Para auxiliar a população no manejo da nova diretriz, o especialista sugere um guia didático de monitoramento e prevenção:

  • O objetivo universal agora é manter a pressão arterial abaixo de 130/80 mmHg para todos os pacientes, após o início das intervenções.
  • A verificação deve ser uma rotina. Valores iguais ou superiores a 120/80 mmHg já exigem mudanças imediatas no estilo de vida.
  • Para além do descanso, o sono de qualidade é uma ferramenta de controle da pressão arterial por reduzir a carga de neurotransmissores de estresse.
  • Na alimentação, a redução drástica do sódio e o combate aos ultraprocessados são pilares fundamentais.
  • Atividade física regular é essencial para combater o sedentarismo e a obesidade, dois dos principais gatilhos da doença.

Estrutura de ponta no Distrito Federal

O Hospital Santa Lúcia investe em uma linha de cuidados cardiológicos completa. A infraestrutura inclui a UTI C3 Premium Care, projetada para casos de altíssima complexidade, e o serviço NeuroCardioVascular, que oferece suporte integrado para prevenir e tratar as consequências da hipertensão.

Uma equipe altamente qualificada trabalha o manejo de todos os fenótipos da hipertensão arterial, abrangendo desde os quadros mais leves até os casos de hipertensão resistente. O protocolo de diagnóstico e acompanhamento da instituição fundamenta-se no uso de exames complementares modernos, conduzidos por um corpo clínico especializado em ambientes projetados para oferecer conforto e acolhimento aos pacientes.

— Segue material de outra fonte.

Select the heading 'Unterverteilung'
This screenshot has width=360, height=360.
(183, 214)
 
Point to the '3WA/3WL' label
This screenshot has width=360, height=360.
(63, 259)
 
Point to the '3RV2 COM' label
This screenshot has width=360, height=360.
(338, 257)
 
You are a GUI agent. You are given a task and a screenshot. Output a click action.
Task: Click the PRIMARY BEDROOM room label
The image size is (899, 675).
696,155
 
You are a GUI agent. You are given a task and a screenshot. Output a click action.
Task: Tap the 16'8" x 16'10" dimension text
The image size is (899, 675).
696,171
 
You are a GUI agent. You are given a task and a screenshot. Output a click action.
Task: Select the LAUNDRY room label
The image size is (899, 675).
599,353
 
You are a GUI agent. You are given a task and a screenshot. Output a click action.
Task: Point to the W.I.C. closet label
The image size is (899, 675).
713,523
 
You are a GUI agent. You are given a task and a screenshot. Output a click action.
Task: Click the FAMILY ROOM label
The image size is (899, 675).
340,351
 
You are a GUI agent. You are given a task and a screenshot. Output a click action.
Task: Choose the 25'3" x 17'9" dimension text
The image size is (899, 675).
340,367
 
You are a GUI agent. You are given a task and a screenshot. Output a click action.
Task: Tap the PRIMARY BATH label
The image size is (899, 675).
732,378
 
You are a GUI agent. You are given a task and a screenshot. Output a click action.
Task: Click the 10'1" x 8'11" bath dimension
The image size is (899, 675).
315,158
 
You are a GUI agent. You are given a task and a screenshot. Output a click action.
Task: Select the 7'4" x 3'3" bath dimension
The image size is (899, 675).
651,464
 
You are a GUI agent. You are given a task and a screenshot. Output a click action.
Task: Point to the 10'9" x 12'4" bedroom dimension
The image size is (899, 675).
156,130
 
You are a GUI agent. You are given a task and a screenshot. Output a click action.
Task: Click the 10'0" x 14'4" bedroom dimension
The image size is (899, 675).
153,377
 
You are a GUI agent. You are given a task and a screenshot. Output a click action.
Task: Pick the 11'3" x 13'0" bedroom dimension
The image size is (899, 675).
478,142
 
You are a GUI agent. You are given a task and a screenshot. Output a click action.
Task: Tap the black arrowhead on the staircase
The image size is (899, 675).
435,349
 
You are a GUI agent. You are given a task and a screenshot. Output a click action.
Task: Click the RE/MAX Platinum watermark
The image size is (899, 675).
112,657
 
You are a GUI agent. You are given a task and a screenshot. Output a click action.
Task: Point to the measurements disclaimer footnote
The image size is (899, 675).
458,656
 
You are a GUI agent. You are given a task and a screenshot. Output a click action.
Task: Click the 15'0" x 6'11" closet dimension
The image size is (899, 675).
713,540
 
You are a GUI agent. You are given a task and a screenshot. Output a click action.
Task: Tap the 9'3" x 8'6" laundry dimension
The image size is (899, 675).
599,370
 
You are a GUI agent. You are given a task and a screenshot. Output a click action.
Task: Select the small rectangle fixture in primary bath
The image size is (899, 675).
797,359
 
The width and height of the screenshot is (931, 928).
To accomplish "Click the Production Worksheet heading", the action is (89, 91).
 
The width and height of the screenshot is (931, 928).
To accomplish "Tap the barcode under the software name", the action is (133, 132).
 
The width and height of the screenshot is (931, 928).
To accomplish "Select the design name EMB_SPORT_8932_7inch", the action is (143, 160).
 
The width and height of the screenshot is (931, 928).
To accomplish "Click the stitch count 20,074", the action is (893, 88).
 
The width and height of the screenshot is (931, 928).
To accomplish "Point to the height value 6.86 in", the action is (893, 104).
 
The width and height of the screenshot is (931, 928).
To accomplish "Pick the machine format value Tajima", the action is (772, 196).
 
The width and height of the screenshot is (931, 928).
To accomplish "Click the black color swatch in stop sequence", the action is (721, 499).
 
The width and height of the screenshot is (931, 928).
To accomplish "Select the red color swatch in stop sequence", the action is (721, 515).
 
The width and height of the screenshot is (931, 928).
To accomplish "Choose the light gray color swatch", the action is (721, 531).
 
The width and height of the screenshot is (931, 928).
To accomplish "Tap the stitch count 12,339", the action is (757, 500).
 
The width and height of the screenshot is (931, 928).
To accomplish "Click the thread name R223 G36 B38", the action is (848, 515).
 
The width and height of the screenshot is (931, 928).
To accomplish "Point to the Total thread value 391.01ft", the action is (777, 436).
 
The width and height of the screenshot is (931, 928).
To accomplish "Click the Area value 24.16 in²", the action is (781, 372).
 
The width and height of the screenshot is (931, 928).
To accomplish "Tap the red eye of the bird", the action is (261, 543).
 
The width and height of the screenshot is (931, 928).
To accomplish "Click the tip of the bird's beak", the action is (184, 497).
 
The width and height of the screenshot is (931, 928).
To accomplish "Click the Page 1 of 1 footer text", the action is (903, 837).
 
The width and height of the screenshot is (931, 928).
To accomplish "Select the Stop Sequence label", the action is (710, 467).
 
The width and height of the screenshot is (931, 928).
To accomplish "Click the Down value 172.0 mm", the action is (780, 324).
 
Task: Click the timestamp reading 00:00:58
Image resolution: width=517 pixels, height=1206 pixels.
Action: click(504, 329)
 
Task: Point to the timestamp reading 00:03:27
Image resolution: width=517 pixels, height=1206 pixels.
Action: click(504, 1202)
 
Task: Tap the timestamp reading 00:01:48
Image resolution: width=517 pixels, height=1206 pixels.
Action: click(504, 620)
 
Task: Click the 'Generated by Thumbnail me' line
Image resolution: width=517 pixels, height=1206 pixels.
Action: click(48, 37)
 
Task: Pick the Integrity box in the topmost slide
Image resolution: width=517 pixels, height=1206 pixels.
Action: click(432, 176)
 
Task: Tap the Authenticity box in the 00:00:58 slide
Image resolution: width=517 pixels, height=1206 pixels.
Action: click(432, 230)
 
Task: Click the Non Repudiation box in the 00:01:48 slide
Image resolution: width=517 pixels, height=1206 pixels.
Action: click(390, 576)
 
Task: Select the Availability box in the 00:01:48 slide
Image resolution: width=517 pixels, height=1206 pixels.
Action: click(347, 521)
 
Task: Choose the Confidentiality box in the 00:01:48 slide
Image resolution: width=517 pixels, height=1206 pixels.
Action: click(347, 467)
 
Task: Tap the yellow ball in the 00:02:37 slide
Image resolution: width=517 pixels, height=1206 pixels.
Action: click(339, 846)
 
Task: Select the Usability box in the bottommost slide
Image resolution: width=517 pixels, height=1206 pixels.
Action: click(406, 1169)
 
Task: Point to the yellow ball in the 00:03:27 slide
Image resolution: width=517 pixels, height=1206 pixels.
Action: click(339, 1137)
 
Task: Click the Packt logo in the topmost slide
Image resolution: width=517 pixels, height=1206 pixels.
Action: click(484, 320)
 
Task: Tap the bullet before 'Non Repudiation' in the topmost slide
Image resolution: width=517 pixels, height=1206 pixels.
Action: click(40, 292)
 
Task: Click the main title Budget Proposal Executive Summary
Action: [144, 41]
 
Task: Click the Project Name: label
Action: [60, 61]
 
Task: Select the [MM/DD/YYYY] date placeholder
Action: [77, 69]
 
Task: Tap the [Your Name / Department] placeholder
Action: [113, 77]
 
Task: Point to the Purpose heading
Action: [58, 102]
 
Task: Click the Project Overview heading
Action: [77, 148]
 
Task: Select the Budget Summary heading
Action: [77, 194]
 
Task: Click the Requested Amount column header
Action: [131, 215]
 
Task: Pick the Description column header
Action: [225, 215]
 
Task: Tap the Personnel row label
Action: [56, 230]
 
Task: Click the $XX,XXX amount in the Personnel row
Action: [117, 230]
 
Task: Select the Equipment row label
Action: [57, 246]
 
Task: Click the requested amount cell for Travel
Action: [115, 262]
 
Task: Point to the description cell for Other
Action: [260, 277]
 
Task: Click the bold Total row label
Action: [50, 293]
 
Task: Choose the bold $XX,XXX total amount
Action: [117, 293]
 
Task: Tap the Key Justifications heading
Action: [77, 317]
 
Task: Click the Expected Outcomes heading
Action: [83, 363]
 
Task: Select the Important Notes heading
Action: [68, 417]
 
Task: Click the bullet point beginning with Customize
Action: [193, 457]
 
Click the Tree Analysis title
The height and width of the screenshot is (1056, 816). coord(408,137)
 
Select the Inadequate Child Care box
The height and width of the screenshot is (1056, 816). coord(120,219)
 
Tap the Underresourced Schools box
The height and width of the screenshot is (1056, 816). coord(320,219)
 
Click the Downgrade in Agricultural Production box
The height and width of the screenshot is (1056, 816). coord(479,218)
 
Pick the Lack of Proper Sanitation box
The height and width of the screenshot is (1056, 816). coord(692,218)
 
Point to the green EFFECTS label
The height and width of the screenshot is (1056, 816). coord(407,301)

“A linha NeuroCardioVascular integra diferentes especialidades para cuidar do paciente de forma completa. Muitas doenças estão interligadas, como a hipertensão arterial sistêmica, que pode ter várias causas. Você sabia que um dos sintomas da hipertensão pode ser a dor de cabeça? E que uma das causas da hipertensão pode ser a obstrução das artérias que irrigam os rins? Quando trabalhamos de forma conjunta, conseguimos identificar melhor essas causas e oferecer um tratamento mais rápido e adequado, melhorando os resultados e a qualidade de vida do paciente”, complementa o cirurgião endovascular Dr. Gustavo Paludetto, coordenador da linha.